#### What you need to do
Select all lines holding the word "previous" from the entries that follow.
***** Material for this exercise
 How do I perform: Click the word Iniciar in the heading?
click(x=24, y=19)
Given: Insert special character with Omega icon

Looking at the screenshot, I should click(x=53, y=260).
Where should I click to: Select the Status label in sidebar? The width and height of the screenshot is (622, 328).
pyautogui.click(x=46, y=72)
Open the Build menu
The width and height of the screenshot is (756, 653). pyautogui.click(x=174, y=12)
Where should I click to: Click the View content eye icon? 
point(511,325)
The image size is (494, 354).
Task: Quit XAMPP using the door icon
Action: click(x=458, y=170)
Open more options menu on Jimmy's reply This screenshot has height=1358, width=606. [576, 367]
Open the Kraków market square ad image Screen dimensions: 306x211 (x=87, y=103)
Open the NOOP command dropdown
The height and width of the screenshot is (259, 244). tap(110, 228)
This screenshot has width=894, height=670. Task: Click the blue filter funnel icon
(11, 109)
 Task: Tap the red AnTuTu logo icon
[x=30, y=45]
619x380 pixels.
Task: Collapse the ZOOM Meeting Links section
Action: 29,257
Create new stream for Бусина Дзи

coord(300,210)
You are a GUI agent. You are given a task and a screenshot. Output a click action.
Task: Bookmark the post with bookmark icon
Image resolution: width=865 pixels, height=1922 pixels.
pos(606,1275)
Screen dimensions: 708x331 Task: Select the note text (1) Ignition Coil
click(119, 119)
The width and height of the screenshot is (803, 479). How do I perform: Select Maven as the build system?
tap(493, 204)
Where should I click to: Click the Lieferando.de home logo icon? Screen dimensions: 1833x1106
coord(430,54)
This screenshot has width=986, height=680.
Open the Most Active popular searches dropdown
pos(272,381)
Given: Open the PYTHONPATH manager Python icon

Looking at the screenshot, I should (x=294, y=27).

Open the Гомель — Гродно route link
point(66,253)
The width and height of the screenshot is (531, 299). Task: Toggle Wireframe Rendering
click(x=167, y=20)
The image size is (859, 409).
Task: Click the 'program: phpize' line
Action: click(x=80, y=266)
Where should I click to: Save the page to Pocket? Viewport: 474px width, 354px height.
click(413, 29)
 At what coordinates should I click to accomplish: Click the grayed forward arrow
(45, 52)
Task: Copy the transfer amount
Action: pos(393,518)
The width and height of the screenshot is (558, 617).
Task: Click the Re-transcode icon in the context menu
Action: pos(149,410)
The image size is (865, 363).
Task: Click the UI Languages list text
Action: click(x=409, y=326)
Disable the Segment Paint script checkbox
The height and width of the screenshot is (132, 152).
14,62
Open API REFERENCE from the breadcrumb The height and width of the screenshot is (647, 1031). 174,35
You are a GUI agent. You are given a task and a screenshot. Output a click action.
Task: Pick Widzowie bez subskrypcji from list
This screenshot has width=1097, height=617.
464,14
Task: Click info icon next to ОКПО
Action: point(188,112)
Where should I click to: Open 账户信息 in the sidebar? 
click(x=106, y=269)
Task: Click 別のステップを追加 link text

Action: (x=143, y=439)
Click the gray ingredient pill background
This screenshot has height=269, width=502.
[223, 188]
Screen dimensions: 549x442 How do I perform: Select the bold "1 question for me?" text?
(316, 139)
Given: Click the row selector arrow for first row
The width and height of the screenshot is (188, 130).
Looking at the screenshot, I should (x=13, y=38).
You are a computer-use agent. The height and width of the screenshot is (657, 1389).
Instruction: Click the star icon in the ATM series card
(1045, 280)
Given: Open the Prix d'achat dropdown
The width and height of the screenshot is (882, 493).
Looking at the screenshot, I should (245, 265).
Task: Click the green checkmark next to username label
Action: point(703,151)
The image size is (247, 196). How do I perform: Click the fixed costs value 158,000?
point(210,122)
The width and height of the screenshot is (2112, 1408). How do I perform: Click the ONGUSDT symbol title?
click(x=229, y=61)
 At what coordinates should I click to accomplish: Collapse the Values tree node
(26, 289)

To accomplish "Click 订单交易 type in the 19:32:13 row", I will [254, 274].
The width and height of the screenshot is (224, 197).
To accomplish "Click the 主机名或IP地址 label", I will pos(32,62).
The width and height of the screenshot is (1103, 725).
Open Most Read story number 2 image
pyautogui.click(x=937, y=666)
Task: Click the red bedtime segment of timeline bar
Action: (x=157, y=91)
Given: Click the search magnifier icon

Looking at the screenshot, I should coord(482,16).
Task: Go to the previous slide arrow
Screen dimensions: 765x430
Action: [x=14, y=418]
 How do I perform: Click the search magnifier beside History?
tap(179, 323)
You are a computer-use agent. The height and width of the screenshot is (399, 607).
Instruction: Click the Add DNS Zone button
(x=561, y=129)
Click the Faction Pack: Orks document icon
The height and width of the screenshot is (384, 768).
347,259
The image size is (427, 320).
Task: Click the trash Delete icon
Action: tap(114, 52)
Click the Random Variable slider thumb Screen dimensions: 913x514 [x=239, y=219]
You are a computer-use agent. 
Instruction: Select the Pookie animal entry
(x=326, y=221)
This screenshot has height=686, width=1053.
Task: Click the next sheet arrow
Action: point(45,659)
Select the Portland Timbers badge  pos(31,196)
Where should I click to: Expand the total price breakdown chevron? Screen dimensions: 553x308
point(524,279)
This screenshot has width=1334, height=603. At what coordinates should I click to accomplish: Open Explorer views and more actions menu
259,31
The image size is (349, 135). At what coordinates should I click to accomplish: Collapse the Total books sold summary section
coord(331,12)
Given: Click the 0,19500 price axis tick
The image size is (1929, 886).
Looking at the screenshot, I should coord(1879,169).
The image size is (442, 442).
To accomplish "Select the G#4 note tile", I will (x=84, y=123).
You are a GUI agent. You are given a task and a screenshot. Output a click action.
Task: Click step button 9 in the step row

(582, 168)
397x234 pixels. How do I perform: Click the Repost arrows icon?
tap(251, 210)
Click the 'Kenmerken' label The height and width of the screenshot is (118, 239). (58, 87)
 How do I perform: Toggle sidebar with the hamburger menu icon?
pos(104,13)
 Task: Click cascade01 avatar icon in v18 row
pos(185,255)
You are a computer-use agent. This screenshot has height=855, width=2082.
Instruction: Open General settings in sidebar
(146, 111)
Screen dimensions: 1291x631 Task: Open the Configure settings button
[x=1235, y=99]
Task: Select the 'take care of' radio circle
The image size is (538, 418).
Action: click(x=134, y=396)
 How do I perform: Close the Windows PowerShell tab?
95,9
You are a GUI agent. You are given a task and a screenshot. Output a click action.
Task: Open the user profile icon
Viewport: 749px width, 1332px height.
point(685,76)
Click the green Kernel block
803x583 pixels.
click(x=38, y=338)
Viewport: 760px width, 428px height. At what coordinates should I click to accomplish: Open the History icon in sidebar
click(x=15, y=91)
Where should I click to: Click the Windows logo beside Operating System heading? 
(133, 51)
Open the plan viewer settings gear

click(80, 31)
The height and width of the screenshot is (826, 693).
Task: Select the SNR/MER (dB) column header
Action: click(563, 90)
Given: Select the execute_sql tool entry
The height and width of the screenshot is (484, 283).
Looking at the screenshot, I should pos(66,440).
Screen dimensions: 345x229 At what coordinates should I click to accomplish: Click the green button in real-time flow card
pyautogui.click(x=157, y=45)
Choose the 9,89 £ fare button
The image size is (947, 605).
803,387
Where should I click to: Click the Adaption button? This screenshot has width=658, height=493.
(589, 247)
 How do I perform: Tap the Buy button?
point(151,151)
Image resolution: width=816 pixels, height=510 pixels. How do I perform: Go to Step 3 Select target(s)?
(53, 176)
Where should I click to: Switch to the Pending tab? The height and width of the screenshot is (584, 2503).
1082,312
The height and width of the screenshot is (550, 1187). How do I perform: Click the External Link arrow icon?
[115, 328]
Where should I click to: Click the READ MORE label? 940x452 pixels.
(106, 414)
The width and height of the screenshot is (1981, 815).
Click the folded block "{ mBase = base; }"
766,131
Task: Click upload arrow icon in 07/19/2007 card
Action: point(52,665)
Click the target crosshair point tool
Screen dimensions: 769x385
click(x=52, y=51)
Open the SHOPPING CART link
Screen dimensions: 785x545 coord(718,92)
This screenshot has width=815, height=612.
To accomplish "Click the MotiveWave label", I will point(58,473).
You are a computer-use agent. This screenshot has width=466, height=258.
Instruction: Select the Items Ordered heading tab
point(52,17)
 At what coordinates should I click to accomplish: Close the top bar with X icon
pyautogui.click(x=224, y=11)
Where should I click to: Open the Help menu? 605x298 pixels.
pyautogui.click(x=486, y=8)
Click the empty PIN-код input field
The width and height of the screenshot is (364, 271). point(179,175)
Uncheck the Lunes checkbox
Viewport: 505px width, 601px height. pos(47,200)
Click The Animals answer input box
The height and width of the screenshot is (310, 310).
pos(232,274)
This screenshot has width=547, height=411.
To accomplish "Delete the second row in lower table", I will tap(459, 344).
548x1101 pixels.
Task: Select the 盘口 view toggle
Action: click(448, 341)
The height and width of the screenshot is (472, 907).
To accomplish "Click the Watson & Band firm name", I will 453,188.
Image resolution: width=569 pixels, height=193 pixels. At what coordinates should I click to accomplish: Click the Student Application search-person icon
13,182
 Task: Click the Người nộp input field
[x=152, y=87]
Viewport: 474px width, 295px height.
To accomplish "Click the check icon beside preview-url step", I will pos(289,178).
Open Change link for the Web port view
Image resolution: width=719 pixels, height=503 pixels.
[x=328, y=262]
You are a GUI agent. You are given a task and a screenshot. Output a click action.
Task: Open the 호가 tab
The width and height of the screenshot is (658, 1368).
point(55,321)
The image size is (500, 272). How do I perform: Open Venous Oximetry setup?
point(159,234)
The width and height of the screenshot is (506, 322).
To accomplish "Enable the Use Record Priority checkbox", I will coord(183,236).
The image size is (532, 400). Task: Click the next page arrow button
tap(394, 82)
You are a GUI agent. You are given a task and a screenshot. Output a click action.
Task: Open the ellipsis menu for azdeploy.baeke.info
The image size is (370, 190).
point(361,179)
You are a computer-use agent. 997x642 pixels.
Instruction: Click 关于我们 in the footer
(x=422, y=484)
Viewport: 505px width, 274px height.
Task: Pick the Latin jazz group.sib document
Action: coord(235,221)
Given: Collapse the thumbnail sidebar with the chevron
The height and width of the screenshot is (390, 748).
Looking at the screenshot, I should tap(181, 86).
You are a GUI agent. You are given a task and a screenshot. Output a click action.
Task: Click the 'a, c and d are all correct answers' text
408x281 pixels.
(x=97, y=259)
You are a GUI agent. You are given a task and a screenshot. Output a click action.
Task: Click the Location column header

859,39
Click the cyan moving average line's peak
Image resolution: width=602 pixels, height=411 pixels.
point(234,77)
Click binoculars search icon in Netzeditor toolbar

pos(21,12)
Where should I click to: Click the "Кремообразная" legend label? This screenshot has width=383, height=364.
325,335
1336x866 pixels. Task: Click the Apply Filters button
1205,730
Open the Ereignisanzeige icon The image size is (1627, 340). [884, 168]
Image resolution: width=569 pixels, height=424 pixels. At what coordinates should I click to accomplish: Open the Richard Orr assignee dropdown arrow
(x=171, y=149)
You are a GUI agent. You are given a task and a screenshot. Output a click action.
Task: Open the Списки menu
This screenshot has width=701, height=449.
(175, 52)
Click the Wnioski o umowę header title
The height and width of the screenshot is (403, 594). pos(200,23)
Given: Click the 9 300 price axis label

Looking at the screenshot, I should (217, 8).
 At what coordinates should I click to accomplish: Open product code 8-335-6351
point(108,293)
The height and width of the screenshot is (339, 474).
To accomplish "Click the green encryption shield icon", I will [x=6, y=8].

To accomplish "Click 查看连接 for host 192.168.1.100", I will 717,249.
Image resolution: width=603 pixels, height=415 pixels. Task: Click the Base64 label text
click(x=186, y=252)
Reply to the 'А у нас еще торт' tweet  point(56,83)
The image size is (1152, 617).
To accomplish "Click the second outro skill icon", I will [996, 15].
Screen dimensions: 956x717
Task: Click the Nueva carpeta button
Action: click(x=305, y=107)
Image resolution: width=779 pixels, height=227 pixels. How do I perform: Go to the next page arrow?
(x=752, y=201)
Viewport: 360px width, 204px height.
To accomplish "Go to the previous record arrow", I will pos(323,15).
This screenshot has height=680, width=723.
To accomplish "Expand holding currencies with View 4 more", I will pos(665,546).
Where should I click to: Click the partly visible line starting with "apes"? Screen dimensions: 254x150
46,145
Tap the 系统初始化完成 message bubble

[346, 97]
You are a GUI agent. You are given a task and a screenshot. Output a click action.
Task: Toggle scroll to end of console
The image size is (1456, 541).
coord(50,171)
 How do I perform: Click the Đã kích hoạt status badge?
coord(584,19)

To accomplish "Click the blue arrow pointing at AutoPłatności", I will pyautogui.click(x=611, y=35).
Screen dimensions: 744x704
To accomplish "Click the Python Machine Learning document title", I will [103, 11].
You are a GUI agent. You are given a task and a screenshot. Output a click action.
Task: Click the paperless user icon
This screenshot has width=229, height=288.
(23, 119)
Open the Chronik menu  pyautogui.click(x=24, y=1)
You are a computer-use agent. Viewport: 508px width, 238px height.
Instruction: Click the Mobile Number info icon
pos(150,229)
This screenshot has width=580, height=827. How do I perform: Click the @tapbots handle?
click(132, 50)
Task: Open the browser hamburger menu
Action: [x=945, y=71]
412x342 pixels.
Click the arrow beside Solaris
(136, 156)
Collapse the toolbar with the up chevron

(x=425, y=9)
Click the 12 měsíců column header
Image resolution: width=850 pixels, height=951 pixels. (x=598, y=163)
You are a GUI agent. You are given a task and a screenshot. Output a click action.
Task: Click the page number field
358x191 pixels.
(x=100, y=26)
**********
#### Your response
Task: Go to the previous slide arrow
To accomplish "Go to the previous record arrow", I will pos(323,15).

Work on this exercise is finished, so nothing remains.